You can have a nice car, a huge house, a designer handbag and fingers dripping with diamonds and not even one spark of jealousy will fly from me towards you. But if you have nice handwriting? Please know there is a part of me that hates you.
If I’m just taking notes for myself quickly my handwriting is illegible to anyone but me. If I take my time and try to make it legible, it’s okay but it’s never consistent and never pretty. My handwriting varies greatly depending on the pen or the paper or the angle of which I’m sitting. Sometimes my mood changes my handwriting as sometimes I print more than I use cursive and other times I like all caps or all lowercase. But still…no matter what mood or variation…it’s never pretty.
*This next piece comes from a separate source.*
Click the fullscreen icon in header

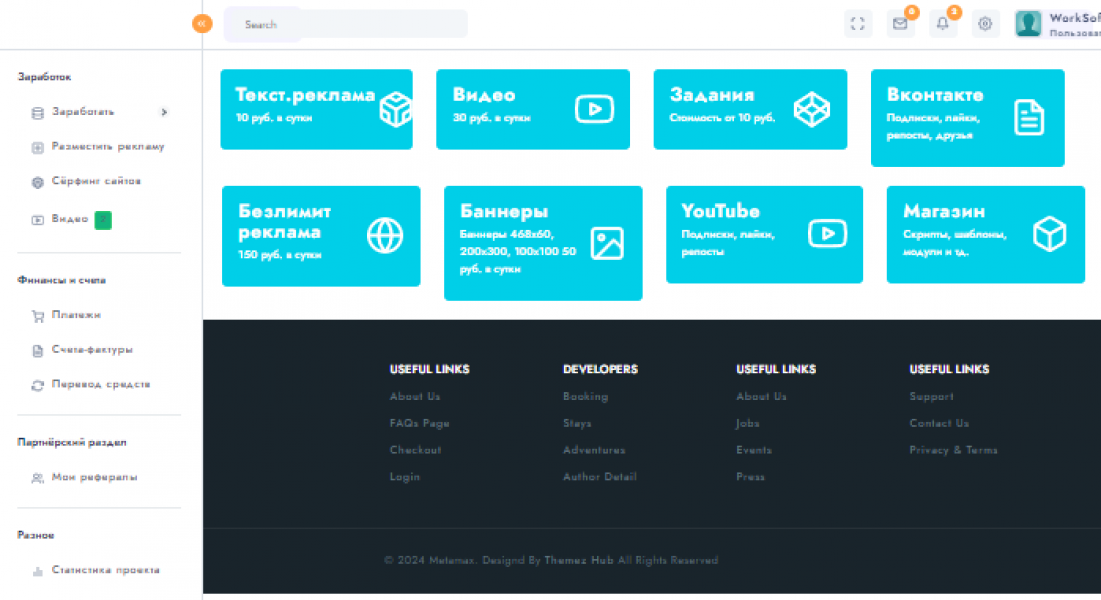point(857,24)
I’ve considered trying those wonderful monthly handwriting challenges that people like boho berry do but I am not great about committing to month long projects.
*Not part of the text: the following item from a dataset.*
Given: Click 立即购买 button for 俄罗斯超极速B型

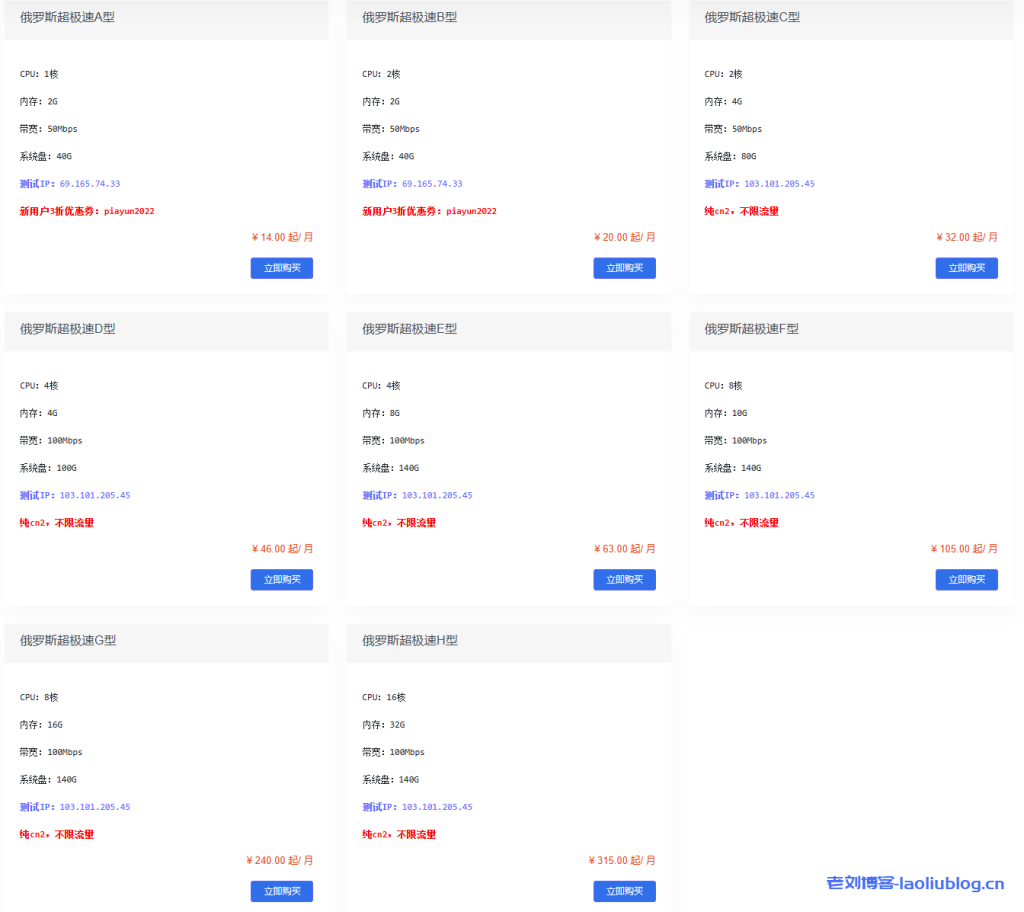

I find there are certain words I like, or certain letters inside certain words, but then there’s tuff like capital “I” that frustrate me no matter what. And I can’t ever make my writing consistent. I tried, and I did an okay job repeating that one line, eventually it all looked the same. But only becuase I had the previous line to go by. It’s like I can’t even remember my own handwriting!
I do like the final version of “You must be weak before the world” and eventually got into my groove, but then I went on the page before and did my favorite Whitman quote and got frustrated all over again. And then I decided I liked print better.
What are your thoughts on handwriting? Is it important it looks consistent? I see some of your spreads and pages on instagram and I love them because the handwriting is so lovely and uniform but I’m not sure I’m capable of that. I’m okay with the fact that my handwriting will never be beautiful, but I would love for it to be consistent but I’m not sure, even if I did ALL of the handwriting prompts, I could ever settle into something consistent as my moods/pens/writing position is never consistent.
And how dorky am I for even spending more than 30 seconds on this topic?